Monday, February 21, 2011

Men Defining Sweet for Women

This blog is called from Bitter Waters to Sweet because one of its purposes is to deal with the bitter issues facing women and how they can move from a place of bitterness to a place of sweetness in the Lord.

There are many obstacles in the way, but I want to focus on one in particular.
One of the major obstacles is when women let certain men define what sweetness is for women.

We touched on it in the past in my dealing with the Song of Solomon and one man's determination to make a verse from a woman's point of view all about something that many men like, in particular what he thought would be sweet for a woman to do for him. Since it is pretty much R rated, we won't cover it again.

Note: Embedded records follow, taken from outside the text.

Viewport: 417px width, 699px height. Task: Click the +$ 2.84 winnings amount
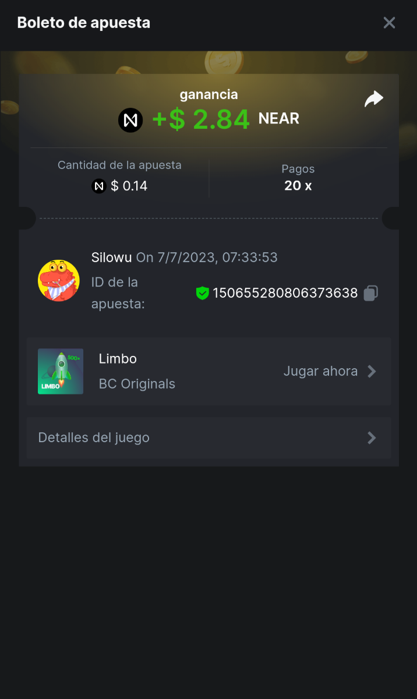201,119
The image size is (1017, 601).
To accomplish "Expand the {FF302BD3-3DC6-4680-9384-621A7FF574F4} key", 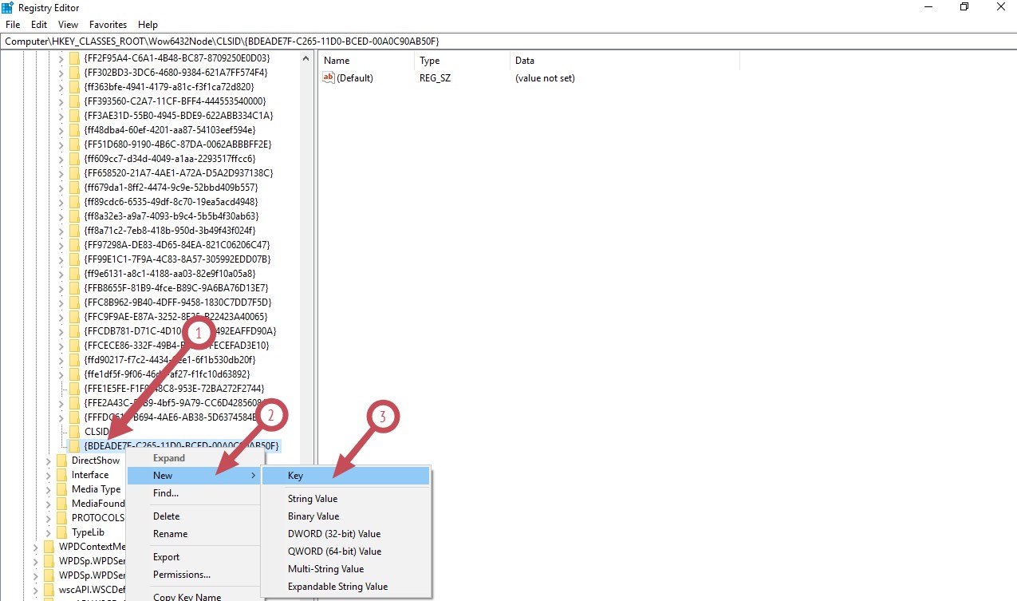I will point(61,73).
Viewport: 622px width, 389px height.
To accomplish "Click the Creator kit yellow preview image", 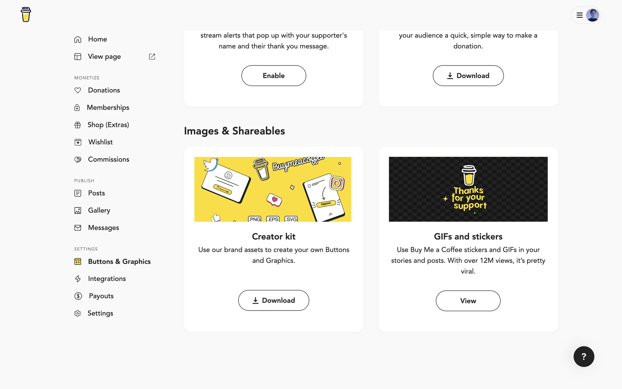I will (273, 189).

But now I've found another place where a man has decided to define 'sweet' for women. I mentioned this man in the previous post. His name is John Piper and there is a link to a video of him talking about what a woman's submission to an abusive man would look like.
Around the two minute mark of this video he begins to model a very sweet speech that he expects a woman to follow if her husband is pressuring her into gross sin. It goes like this.

Honey, I want so much to follow you as my leader. God calls me to do that and I would love to do that. It would be sweet to me if I could enjoy your leadership. But if you ask me to do this, require this of me, then I can't. I can't go there.

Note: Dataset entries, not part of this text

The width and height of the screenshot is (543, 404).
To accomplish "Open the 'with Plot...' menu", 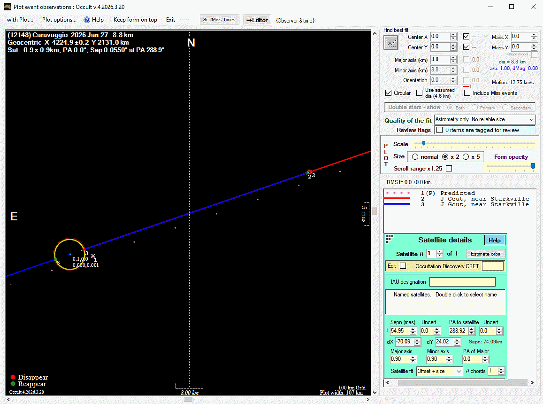I will point(20,20).
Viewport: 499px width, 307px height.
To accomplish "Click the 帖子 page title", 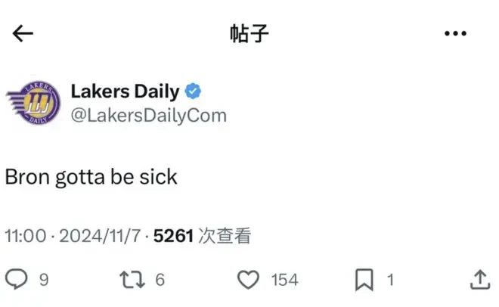I will pyautogui.click(x=250, y=33).
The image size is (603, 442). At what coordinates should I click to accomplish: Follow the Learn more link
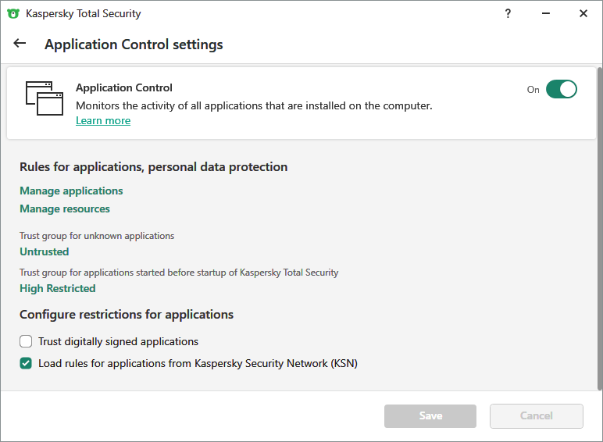pyautogui.click(x=103, y=120)
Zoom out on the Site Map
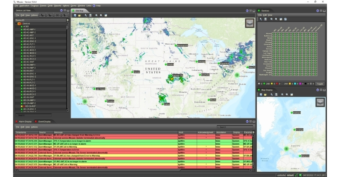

Rather than allowing a woman a natural, angry response to a man pushing her into gross sin, she has to detour and talk about wanting him as her leader, enjoying his leadership and even saying that it would be sweet for her to enjoy his leadership.

John Piper does not allow women to be human and react against men who are hurting them. They can't be honest and say, "You are hurting me. You are sinning against me and God. You are hurting yourself. You are being selfish and self-centered. Stop it! Stop it now! Get out of my house and out of my face until you repent from your wicked ways..." or any other of a number of normal, healthy, angry, human responses to blatant wickedness.

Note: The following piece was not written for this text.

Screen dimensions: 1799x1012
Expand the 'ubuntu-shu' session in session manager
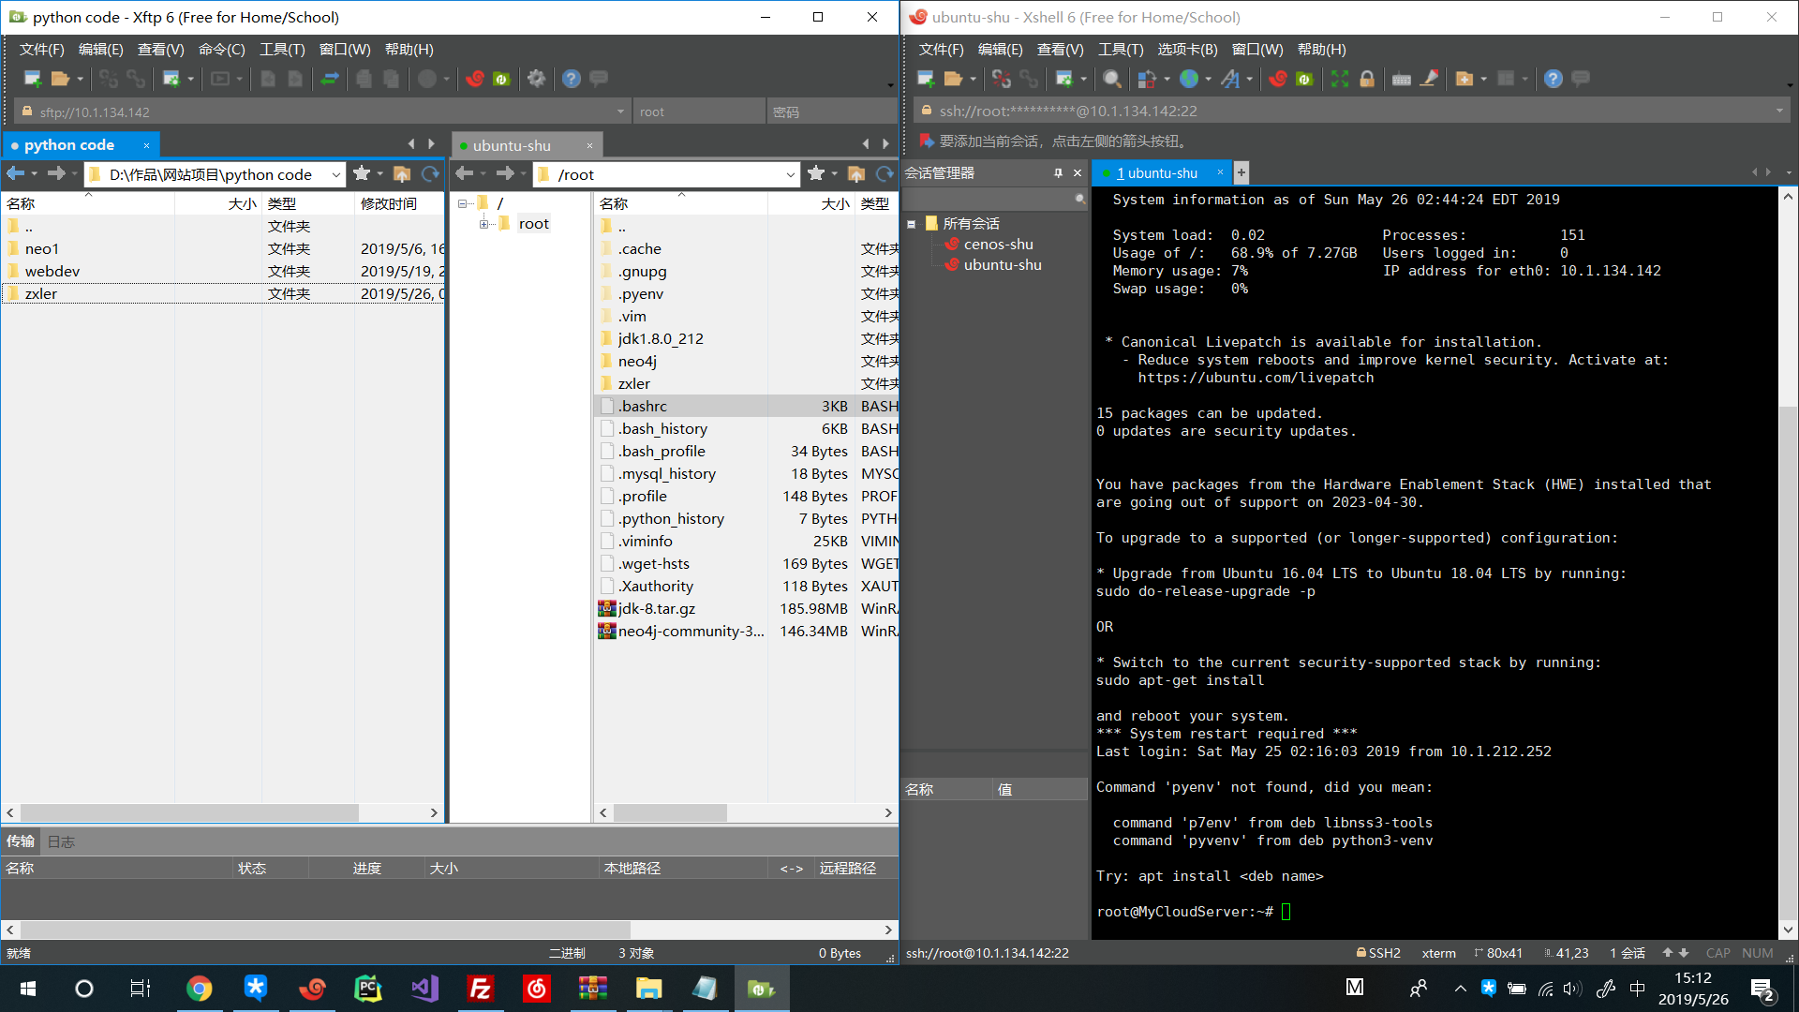(1001, 264)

No, he doesn't allow a woman to do that. If she does that, she is going against God's plan of joyful submission. Instead, she is to tell him how sweet it would be if she could enjoy his leadership.

Is it sweet for women to enjoy the leadership of men?
Piper doesn't know. He's never lived it. He can't attest to it.
All he knows is how sweet it is for men to have submissive little wives who are trained on how NOT to be honest and open about their own pain and how NOT to confront blatant sin in a man who is abusing them.

I'm sure this is a very sweet deal for men.
But they should not make the mistake thinking that if something is sweet for them, this automatically makes it sweet for women. It doesn't work that way. No matter how much Piper wants it to work that way, it simply doesn't.

Let me tell you one thing that, as a woman, I have found to be sweet. It is sweet for women to have the freedom to be human and have healthy human responses to gross sin and abuse. What is sweet to women is having the freedom to be honest about their pain and how bitter things really are. Then once a woman has the chance to deal with her bitterness and with what is causing the bitterness rather than have to lie about it, bury it, and worst of all, call it sweet, she can sweep away male definitions of sweetness and male expectations and turn to God Who offers true sweetness.

Sorry Piper. You have no authority to define sweet for me or any other woman.
But my God is intimately acquainted with me. And as Jesus, He has experienced the oppression of men and has even died at their hands. He has known my bitterness and more. And He knows what true sweetness is and how to make my bitter waters sweet.
He has the authority in this, Piper. Not you.